How Facebook can make us more narrow-minded
IT distracts us from work and throws up pictures of our ex when we’re least expecting it.
Now it seems there might be another unfortunate side effect to using Facebook – becoming more narrow minded.
According to researchers, people who use the social network suffer an ‘echo chamber’ effect, in which their views are reinforced by peers who hold the same beliefs.
This is because people tend to form groups of shared interest online, meaning any bias they hold is simply repeated back to them – rather than being challenged.
As a result, controversial theories – such as the causes of autism or misinformation about epidemics – can be given more weight than serious academic research.
‘Users tend to aggregate in communities of interest, which causes reinforcement and fosters confirmation bias, segregation and polarisation,’ said the paper published in the journal Proceedings of the National Academy of Sciences.
‘This comes at the expense of the quality of information and leads to proliferation of biased narratives fomented by unsubstantiated rumours, mistrust, and paranoia.’

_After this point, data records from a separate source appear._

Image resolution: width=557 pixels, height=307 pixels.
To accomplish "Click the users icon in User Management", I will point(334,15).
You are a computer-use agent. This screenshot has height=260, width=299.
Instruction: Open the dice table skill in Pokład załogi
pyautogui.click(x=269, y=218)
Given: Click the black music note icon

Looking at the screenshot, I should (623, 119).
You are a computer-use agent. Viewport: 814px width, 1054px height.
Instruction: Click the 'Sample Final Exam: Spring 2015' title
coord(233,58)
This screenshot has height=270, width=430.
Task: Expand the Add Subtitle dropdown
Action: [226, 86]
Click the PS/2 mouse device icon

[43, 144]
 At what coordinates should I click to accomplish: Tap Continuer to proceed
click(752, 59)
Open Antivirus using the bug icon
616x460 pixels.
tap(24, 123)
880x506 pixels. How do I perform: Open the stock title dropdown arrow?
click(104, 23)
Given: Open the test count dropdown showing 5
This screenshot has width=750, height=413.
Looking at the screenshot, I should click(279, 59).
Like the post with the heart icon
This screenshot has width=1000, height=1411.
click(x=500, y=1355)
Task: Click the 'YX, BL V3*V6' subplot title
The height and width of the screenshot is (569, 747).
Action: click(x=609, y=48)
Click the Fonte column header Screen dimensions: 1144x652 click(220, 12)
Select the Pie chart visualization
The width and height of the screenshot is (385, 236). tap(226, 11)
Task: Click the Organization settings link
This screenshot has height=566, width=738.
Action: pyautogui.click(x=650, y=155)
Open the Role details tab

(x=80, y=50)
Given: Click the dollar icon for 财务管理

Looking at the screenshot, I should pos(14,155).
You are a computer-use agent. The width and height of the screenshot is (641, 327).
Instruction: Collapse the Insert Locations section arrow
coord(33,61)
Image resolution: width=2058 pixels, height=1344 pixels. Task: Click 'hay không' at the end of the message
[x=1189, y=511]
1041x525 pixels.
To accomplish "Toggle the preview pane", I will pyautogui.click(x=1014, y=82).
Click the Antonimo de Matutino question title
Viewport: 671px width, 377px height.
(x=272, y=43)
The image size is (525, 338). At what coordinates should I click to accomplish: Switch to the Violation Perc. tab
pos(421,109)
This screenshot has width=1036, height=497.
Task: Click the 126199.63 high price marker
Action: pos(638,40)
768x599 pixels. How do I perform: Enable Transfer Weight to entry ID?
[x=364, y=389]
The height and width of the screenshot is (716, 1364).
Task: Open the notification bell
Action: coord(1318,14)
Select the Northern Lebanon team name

They added that while the phenomenon can be found across the web, it is likely to be exaggerated on Facebook because of the way the platform’s ‘algorithms’ work. The firm has invested heavily in computer codes which highlight articles that most interest users.
The researchers – from Boston University in the US, Sapienza University in Rome and several other Italian institutes – analysed Face- book data about the topics people discussed on the social network in 2010 and 2014.
They found that once users accepted a piece of information as fact, it spread rapidly throughout that particular online ‘community’. They were able to point to a number of such claims which travelled quickly – despite having no proven basis in science.
These included the contentious claim that vaccines cause autism. The effect also caused confusion during the recent ebola crisis, as people shared incorrect information about the disease.
‘Whether a news item, either substantiated or not, is accepted as true by a user may be strongly affected by... how much it coheres with the user’s system of beliefs,’ the scientists added.
‘Such a phenomenon is particularly evident [online] where users – embedded in homogenous clusters – process information through a shared system of meanings, and trigger collective framing of narratives that are often biased towards self-confirmation.’
According to the researchers, the problem of unreliable information going ‘viral’ online is now so serious it is classed of one of the biggest social threats.
They said: ‘Massive digital misinformation is becoming pervasive in online social media to the extent that it has been listed by the World Economic Forum as one of the main threats to our society.’
Nearly 1.6billion users log in to Facebook at least once a month, and more than 1billion of these access the network every day.
The company does not disclose how many users it has in the UK specifically, but in its last official figures it had 315million users across Europe every month.